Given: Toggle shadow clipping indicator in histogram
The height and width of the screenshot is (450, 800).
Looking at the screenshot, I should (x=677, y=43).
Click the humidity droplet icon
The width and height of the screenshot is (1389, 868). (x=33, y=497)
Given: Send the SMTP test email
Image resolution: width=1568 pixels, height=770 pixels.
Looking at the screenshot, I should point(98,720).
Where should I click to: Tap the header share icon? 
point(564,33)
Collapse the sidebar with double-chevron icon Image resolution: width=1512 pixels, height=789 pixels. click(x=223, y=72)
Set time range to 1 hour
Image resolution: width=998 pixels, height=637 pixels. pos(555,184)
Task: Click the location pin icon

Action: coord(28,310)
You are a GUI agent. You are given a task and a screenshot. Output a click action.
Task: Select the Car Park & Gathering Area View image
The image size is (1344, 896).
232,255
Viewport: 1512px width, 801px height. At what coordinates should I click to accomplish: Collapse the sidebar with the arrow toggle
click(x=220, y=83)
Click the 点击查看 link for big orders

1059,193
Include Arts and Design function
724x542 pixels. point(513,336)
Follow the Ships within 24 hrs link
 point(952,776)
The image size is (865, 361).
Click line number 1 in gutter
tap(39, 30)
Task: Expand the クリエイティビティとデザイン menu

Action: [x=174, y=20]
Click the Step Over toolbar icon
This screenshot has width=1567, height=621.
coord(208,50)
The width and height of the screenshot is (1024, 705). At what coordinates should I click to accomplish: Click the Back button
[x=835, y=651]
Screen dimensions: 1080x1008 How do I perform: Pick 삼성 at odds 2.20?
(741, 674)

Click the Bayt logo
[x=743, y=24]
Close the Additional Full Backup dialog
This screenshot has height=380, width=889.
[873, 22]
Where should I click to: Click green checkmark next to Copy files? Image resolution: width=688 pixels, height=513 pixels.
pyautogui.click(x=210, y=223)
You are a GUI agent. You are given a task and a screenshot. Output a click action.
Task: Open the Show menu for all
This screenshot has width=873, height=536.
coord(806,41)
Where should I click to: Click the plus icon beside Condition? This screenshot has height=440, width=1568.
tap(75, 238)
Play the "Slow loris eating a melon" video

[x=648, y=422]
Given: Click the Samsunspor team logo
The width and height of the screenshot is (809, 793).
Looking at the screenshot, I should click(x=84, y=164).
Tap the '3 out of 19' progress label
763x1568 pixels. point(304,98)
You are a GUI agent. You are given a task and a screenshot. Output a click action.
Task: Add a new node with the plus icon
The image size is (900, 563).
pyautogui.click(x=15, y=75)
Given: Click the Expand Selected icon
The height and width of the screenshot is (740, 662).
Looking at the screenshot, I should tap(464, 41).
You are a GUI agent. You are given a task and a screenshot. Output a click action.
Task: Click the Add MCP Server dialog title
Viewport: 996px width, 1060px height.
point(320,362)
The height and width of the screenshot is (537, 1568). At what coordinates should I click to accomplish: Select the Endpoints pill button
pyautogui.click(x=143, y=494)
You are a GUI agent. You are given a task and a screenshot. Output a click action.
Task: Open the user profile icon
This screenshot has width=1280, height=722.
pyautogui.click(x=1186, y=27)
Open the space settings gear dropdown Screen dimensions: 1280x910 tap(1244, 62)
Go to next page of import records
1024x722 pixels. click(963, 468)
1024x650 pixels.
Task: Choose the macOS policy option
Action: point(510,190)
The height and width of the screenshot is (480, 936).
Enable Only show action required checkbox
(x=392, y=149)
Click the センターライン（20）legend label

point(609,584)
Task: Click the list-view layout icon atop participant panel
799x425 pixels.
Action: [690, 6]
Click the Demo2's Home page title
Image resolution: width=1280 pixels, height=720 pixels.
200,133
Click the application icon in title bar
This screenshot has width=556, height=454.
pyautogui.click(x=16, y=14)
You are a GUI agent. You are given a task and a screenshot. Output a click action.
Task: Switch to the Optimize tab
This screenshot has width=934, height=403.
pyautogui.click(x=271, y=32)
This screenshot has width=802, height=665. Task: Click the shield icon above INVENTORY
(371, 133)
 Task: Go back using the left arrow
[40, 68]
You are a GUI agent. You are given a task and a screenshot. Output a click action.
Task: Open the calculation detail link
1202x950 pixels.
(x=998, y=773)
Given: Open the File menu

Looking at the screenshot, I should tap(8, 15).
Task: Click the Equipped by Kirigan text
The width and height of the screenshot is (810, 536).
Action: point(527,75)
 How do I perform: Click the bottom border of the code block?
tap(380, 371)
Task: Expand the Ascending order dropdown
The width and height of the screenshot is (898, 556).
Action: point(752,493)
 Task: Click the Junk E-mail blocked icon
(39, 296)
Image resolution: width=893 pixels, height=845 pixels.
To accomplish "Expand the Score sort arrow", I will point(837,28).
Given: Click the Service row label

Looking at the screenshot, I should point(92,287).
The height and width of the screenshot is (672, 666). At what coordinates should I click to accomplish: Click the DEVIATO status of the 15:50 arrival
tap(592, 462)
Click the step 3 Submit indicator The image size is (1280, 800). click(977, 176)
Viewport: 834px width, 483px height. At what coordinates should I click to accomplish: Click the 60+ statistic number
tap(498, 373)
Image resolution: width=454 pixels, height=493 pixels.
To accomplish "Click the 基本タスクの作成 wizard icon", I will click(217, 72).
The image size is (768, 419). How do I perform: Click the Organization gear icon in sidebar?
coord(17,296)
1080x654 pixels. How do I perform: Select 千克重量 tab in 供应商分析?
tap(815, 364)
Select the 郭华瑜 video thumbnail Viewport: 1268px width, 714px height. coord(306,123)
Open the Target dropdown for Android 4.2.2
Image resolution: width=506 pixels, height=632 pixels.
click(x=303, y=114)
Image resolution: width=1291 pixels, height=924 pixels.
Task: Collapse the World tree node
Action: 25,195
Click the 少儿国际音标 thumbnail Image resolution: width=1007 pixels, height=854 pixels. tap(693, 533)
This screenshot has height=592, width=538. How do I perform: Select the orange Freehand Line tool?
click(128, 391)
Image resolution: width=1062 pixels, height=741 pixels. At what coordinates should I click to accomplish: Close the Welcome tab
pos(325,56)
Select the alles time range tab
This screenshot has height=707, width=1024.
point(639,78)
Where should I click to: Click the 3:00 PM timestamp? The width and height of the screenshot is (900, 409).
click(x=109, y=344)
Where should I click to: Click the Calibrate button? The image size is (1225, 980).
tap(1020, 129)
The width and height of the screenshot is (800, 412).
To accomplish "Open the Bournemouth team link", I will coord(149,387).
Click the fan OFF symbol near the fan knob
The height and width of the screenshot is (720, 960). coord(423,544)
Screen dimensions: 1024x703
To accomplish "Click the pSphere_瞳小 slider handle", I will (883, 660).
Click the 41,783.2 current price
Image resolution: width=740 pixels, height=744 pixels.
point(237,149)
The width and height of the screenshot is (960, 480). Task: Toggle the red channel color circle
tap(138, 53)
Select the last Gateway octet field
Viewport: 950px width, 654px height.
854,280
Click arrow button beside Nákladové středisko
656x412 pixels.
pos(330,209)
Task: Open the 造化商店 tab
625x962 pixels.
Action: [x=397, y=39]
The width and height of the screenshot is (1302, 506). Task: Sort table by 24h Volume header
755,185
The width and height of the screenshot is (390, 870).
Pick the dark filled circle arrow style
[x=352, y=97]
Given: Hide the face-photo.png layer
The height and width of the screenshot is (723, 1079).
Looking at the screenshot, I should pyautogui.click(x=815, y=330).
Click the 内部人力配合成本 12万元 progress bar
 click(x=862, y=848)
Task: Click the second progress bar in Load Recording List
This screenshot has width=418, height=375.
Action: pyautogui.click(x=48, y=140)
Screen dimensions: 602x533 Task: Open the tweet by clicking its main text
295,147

> TASK DIRECTIONS
Print the lines above from the one with "Where should I click to: Click the plus" through the one with "Given: Click the Samsunspor team logo", both included, exactly as written and nothing more.

> COMPLETED TASK
Where should I click to: Click the plus icon beside Condition? This screenshot has height=440, width=1568.
tap(75, 238)
Play the "Slow loris eating a melon" video

[x=648, y=422]
Given: Click the Samsunspor team logo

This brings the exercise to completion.